13

5.9K 493 53
                                    

Krist sudah sampai di Thailand, tak langsung menuju rumah Singto. Ia menaiki taksi dan pergi menuju rumah keluarganya.

"Krist?" Terdengar suara Mae yang sedikit terkejut setelah membukakan pintu.

"Jangan tanyakan apapun! Besok saja bicaranya. Aku lelah Mae." Hari sudah larut memang saat Krist sampai di Thailand.

Mae yang mengerti membiarkan Krist masuk ke dalam rumah dengan sejumlah barangnya. Berjalan melewati ruang tamu, dimana Pho nya tengah duduk bersantai, berjalan terus menuju kamarnya, membawa semua barang bawaannya.

Sesampainya di kamar, Krist tak berniat berganti pakaian, ia hanya ingin memejamkan mata. Mengistirahatkan tubuh dan pikirannya.
.
.
Ketika matahari sudah mulai mengusik tidurnya, Krist membuka kedua matanya, mencerna kejadian kemarin, mengingat kenapa ia bisa didalam kamar miliknya.

"Tok Tok Tok"

Krist membukakan pintu, terlihat Mae menunjukkan senyum manisnya.

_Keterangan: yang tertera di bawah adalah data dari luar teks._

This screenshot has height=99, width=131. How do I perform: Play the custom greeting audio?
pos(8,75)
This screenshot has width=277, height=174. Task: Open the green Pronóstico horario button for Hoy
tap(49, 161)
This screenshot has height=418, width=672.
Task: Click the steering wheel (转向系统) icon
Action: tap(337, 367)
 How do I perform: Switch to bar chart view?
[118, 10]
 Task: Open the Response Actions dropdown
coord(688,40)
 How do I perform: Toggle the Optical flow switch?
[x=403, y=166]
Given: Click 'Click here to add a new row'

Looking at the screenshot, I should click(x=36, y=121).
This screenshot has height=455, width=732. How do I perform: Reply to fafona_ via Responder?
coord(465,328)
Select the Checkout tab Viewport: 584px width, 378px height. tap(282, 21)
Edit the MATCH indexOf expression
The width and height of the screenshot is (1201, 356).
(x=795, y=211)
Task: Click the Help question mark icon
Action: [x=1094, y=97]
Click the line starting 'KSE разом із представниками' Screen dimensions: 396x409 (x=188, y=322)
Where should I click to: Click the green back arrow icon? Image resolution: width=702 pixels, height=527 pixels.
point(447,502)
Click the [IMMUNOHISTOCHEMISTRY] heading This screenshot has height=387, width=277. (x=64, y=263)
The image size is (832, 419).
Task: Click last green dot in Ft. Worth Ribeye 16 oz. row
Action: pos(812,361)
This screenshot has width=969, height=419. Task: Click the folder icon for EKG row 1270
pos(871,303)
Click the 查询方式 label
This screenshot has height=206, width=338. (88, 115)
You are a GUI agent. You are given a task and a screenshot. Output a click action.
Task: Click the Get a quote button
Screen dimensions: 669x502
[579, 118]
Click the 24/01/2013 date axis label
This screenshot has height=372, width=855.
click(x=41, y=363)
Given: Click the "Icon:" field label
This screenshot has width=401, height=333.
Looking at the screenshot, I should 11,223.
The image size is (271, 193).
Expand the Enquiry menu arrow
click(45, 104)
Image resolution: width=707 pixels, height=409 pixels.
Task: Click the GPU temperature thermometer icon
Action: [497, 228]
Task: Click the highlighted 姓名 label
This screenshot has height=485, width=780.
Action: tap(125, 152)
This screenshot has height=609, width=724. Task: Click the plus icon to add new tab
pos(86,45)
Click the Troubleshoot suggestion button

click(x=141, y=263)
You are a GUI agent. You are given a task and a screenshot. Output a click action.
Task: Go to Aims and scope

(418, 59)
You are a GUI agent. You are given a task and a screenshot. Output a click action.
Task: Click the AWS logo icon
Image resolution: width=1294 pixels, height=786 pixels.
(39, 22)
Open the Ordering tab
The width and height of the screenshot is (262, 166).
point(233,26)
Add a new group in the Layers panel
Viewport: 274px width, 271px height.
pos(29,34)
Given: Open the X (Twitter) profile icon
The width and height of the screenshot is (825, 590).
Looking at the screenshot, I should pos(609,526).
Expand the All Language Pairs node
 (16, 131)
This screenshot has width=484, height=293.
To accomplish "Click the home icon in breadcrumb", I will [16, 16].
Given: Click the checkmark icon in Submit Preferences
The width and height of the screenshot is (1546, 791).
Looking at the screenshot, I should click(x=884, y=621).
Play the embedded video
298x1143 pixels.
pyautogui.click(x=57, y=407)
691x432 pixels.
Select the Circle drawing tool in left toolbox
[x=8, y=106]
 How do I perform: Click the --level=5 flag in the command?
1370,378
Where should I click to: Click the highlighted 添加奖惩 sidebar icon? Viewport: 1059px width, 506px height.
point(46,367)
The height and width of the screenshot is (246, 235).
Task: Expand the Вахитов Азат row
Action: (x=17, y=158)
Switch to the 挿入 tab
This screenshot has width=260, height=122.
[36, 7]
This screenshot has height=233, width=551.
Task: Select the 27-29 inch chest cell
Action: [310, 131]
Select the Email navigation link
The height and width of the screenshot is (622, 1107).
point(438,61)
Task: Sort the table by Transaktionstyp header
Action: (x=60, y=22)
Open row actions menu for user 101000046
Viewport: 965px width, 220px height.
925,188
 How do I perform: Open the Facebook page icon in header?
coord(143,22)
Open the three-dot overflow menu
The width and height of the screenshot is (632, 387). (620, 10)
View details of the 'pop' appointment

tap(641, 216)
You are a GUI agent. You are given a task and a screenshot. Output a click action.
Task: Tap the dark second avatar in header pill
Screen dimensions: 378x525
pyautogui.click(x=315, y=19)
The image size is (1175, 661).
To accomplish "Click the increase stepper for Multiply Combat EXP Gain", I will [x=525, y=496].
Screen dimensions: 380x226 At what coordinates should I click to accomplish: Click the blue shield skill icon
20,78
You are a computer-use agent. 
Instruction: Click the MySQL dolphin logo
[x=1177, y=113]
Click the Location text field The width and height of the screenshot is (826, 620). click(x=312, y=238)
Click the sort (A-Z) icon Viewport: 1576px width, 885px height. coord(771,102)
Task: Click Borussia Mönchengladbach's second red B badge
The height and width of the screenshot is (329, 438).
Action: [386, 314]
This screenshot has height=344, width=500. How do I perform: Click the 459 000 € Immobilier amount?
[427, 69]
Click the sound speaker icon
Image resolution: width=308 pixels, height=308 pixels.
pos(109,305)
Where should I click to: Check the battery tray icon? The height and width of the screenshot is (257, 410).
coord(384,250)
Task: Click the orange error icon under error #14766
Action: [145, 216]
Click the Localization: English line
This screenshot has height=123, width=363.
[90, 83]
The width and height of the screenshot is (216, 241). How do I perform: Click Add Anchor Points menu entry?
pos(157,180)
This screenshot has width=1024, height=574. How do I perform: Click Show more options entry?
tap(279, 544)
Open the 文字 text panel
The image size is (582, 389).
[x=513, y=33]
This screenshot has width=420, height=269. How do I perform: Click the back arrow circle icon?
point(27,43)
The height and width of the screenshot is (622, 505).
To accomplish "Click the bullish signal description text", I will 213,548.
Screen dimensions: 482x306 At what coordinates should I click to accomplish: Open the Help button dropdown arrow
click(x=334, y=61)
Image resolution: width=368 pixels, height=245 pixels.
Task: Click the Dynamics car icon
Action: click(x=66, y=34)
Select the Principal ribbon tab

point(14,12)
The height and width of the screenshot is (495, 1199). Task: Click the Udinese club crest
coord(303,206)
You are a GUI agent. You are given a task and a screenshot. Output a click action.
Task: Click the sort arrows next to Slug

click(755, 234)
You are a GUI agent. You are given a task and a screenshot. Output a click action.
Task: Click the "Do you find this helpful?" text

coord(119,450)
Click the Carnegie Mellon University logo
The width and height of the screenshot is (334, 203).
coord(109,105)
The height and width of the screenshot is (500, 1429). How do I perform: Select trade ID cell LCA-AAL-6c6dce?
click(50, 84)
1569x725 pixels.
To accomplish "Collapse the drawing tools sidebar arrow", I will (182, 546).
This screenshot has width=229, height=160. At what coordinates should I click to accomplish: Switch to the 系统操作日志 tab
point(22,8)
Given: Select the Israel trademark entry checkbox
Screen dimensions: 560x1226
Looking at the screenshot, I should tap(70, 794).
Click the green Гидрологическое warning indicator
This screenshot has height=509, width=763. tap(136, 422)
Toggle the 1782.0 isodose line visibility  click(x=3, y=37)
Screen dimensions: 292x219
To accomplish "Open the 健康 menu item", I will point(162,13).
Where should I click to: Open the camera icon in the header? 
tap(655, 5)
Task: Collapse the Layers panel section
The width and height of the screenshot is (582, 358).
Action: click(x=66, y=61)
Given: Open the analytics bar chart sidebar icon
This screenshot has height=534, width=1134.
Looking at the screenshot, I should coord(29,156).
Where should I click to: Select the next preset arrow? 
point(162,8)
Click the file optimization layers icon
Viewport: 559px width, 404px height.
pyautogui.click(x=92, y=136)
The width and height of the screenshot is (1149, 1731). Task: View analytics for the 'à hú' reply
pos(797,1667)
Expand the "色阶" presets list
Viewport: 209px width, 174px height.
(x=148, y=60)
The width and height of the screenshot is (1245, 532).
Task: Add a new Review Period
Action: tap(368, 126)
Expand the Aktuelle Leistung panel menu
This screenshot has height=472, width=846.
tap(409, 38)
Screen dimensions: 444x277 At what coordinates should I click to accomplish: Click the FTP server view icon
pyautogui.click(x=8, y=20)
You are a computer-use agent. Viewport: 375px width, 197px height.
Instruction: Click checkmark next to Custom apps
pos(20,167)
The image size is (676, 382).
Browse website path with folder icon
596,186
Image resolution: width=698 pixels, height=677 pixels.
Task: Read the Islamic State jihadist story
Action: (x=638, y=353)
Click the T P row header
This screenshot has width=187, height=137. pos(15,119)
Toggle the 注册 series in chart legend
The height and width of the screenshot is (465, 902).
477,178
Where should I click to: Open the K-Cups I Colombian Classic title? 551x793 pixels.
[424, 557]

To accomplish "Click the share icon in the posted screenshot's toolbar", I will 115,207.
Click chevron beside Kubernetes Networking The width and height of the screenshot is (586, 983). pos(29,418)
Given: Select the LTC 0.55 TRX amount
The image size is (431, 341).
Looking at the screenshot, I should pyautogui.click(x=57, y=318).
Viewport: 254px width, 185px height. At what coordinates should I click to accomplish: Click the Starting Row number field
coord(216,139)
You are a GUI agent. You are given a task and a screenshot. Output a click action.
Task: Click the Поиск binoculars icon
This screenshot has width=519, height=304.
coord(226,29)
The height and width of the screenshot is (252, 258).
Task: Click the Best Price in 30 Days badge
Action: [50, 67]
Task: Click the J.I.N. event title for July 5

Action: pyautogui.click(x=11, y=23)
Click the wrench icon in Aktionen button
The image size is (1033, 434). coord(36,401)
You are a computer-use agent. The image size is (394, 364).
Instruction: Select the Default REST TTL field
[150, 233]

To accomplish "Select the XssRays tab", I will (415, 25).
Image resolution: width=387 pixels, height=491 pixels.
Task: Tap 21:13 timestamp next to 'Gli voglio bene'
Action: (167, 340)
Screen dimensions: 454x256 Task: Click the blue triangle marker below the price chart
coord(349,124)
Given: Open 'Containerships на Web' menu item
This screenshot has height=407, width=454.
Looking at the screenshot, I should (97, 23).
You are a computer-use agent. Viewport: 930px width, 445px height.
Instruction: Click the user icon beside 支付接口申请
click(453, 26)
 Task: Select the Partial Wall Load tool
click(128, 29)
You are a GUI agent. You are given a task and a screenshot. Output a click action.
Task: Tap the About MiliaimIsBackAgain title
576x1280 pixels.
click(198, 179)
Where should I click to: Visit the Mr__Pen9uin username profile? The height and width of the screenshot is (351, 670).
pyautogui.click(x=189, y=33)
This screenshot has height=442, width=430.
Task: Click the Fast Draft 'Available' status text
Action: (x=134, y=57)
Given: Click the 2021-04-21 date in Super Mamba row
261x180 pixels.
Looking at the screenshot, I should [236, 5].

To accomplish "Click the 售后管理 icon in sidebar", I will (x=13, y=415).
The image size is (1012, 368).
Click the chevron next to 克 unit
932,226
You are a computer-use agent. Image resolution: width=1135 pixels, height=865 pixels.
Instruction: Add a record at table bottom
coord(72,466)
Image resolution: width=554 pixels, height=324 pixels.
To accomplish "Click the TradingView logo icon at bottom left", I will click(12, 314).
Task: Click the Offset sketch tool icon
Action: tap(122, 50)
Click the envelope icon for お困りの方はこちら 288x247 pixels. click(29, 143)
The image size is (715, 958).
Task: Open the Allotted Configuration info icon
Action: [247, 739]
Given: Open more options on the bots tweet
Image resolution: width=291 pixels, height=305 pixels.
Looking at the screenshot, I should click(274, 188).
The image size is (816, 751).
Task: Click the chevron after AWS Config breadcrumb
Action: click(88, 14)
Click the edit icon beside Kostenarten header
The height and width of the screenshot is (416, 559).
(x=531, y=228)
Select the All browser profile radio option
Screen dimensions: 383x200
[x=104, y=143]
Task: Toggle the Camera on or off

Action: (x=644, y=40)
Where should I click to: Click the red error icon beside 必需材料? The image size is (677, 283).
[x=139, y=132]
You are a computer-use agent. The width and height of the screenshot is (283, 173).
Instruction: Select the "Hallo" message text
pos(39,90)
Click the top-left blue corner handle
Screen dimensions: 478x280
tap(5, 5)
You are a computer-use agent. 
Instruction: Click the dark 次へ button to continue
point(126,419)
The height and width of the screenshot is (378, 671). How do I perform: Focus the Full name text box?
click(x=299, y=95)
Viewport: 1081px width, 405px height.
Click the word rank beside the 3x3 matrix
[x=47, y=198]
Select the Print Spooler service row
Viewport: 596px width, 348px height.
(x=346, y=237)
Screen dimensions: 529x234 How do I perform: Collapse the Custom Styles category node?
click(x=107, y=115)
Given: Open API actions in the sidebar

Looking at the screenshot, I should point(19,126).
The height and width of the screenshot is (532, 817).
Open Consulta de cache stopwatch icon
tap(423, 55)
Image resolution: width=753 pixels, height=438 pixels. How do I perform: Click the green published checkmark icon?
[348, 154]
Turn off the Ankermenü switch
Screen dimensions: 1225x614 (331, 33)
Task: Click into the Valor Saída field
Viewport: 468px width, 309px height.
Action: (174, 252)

"Suamimu ingin bertemu" Mae sedikit menyingkir, menunjukkan seorang pria tengah berdiri di belakangnya.

Krist hanya tersenyum tak ingin menjawab lebih. Ia membuka pintunya sedikit lebih lebar, membiarkan Singto memasuki kamarnya. Terlihat Singto masih mengenakan setelan kemarin saat Krist pergi meninggalkannya.

Mae tersenyum sebelum pergi meninggalkan keduanya.

"Kenapa tidak pulang ke rumah?" Singto mengawali pembicaraan

"Rumah yang mana? Ini kan juga rumah"

"Rumah kita Krist..."

"Yang mana itu?" Krist menjawab dengan ketus, tak berniat menghalus

"Kau marah?"

"Siapa?"

"Kau Krist, kau marah karena aku membiarkanmu menunggu sejam?"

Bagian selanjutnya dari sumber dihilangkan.